Uno dei cardini del testo si fonda sul principio per cui tutti i nostri movimenti sul web (ossia tutti i nostri click) vengono monitorati, lasciano delle tracce che sono analizzate con il fine di sviluppare efficaci campagne di marketing, studiate appositamente per ognuno di noi.
Senza tener conto dell’effetto umano del mezzo, saremmo portati a dire che ciò rappresenti soltanto una disacerbazione della società dei consumi.
Al contrario, leggendo la teoria dal punto di vista di esperienza esistenziale, il web è strutturato in modo che l’individuo veda solo ciò che gli interessa, che gli vengano proposte, attraverso la ricezione di email, soltanto le pubblicità di prodotti verso i quali i suoi click hanno già palesato una certa propensione e per giunta, attraverso i social, che si relazioni soltanto con persone che condividono le sue opinioni.
L’habitat del web si plasma su ognuno di noi in base alle nostre caratteristiche, in modo da sembrarci un mondo piccolo, accogliente, in cui nulla e nessuno si distacca considerevolmente dalle nostre visioni e tutto sembra raggiungibile semplicemente allungando una mano.
Un micromondo, insomma, a nostra immagine e somiglianza.
Non vi sarà difficile immaginare come il computer di un uomo appassionato di arte e di letteratura come me, abbia ospitato immediatamente promozioni di libri, iscrizioni a concorsi letterari, recensioni, inviti a presentazioni e chi più ne ha più ne metta in ambito di letteratura.
Il mondo è davvero così piccolo? Lo pensavo finchè un giorno, per caso, mi trovai ad accendere il pc di un mio amico tennista e all’improvviso il mio piccolo mondo letterario scomparve, sostituito da un mondo gelido, lontano, che non aveva nulla a che fare con me.
Dov’era finita la letteratura? Mi domandai, con gli occhi che non facevano altro che vedere bandi d’iscrizione a tornei di tennis, modelli di racchette, marche di palline e forum di persone che disquisivano di set e di campioni in erba.
La letteratura era scomparsa, com’è vero che mi trovavo nel micromondo di un altro.
In definitiva, l’intenzione è di illudere l’individuo che i suoi orizzonti si stiano espandendo, quando in verità si stanno alacremente settorizzando.
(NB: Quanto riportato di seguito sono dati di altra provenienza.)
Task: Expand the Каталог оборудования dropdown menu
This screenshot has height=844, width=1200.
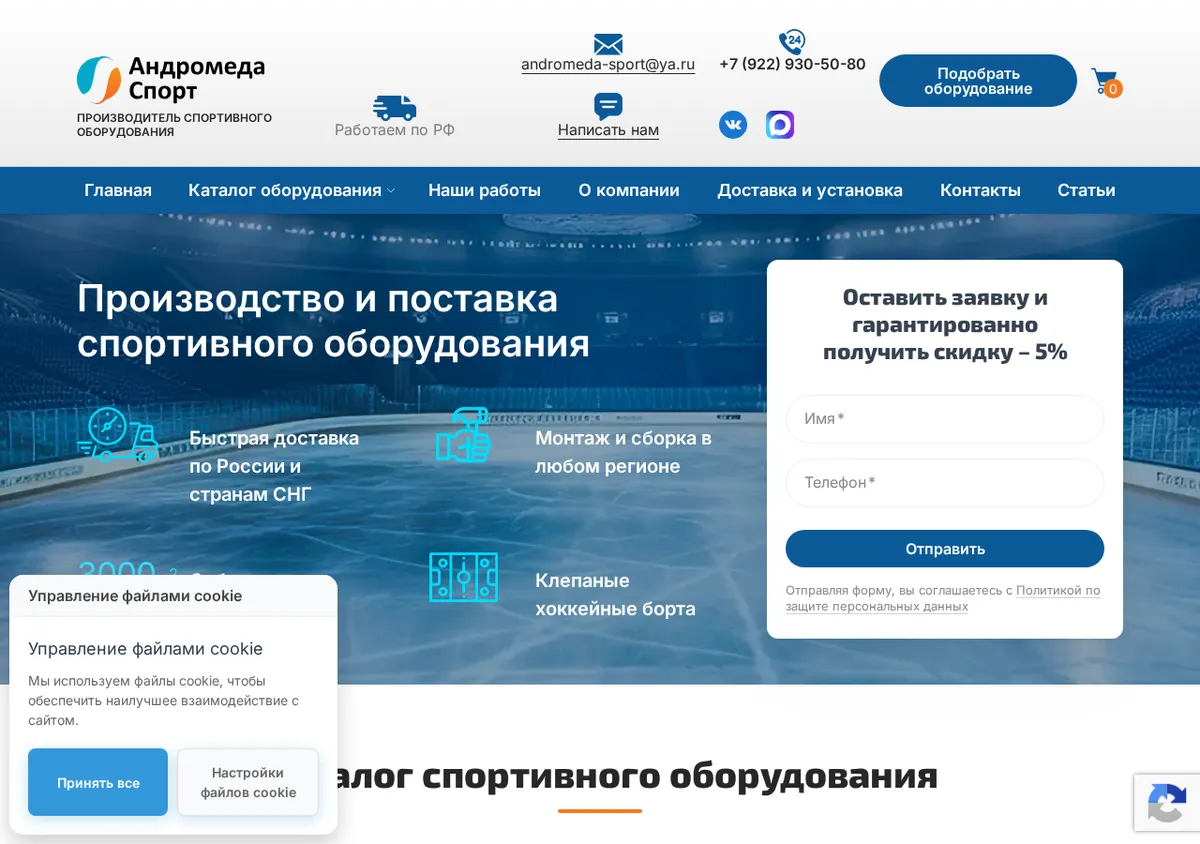Action: pos(291,190)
Se è vero che il bambino vede il mondo come una protuberanza di se, l’adolescente pensa di essere al centro del mondo e l’adulto si accorge che del mondo è solo una minuscola componente, capiamo bene che chiudere un individuo nella propria visione del mondo significa in qualche modo farlo regredire ad un processo se non infantile quanto meno adolescenziale.
Ciò rientra in un preciso disegno culturale, che comprende processi già citati in questa rubrica (il sovvertimento culturale e l’illusione della cultura), mirati a rendere l’individuo sempre più monade, forte delle sue idee, delle sue convinzioni.
Questa mutazione antropologica farà da preludio alla “società violenta”, dove lo scontro prenderà sempre il posto del confronto.